*Your objective:* According to the news article about the brawl, in how many homes is Comcast Sports SouthEast available?

Brawl costs 'Canes analyst his job
EmptyFormer Miami player Lamar Thomas lost his TV analyst job Monday over comments he made during a sideline-clearing brawl involving the Hurricanes and Florida International.
Comcast Sports SouthEast, a regional cable network that hired Thomas before the season, also decided to edit out his comments before the game is replayed later this week.
"We were disappointed in the incident that happened on the field and regret the way it was handled in the broadcast booth," CSS general manager Mark Fuhrman said. "We do not support or condone the inappropriate comments made by color analyst Lamar Thomas and have taken the necessary steps to prevent a similar situation from ever occurring again."
CSS, which is available in 5.5 million homes, will replay the game twice Wednesday.
Thomas made his comments as dozens of Miami and FIU players stormed the Orange Bowl field and fought during the third quarter of their teams' game Saturday night, an incident that led to the suspension of at least 31 players and forced officials from both schools to publicly apologize for the melee.
"Now, that's what I'm talking about," Thomas said as the brawl raged out of control. "You come into our house, you should get your behind kicked. You don't come into the OB playing that stuff. You're across the ocean over there. You're across the city. You can't come over to our place talking noise like that. You'll get your butt beat. I was about to go down the elevator to get in that thing."
Miami and Florida International have campuses 9 miles apart in Miami-Dade County. It was the first meeting between the two programs, and the Hurricanes went on to win 35-0.
As the fight slowed, Thomas' comments continued.
"I say, why don't they just meet outside in the tunnel after the ball game and get it on some more? You don't come into the OB, baby," Thomas said. "We've had a down couple years but you don't come in here talking smack. Not in our house."
A tape of the fight, including Thomas' comments, was available on the Internet on Sunday and Monday. The game was available for viewing Saturday night on a pay-per-view basis.
Thomas was a third-round draft pick of the Tampa Bay Buccaneers in 1993 and spent six seasons in the NFL, three with the Bucs and three with the Miami Dolphins.
He has a Gainesville address, but there was no listed telephone number for him in that area. He could not be reached Monday.
Fuhrman said CSS consulted with Miami officials before determining what action needed to be taken. Miami recommends on-air personnel for its broadcasts, Fuhrman said.

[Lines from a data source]
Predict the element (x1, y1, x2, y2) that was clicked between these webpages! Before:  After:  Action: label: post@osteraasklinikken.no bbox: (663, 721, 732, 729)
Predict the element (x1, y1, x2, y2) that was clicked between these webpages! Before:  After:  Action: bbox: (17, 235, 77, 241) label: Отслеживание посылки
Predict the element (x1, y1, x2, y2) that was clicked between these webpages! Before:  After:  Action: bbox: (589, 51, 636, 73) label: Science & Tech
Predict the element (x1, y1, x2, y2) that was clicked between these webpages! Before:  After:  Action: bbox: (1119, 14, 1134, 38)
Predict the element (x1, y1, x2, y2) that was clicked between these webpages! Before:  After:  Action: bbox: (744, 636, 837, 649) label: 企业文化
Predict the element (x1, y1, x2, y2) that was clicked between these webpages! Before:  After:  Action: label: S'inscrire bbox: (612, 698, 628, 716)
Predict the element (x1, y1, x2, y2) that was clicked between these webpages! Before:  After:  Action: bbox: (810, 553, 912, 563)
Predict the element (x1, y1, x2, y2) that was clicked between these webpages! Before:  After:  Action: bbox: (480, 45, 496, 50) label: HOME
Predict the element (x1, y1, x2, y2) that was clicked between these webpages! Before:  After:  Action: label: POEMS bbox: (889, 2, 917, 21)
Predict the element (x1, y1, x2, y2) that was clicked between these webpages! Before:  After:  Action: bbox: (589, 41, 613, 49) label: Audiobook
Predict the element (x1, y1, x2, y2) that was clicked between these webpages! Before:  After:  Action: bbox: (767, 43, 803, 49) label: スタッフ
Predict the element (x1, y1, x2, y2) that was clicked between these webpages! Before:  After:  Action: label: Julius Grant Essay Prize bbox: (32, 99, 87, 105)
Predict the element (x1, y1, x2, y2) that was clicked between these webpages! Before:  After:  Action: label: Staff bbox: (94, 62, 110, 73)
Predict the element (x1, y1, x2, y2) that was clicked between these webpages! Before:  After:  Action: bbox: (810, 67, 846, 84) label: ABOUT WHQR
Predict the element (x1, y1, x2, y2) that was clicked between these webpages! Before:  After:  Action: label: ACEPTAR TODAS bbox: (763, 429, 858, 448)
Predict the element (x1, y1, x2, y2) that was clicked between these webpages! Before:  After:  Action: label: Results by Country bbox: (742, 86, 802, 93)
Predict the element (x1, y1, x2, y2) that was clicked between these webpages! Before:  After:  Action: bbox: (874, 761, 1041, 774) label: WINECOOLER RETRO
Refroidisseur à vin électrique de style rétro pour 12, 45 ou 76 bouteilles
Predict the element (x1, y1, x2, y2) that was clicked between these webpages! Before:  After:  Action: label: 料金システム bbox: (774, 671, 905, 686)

*Answer for this exercise:* 5.5 million homes.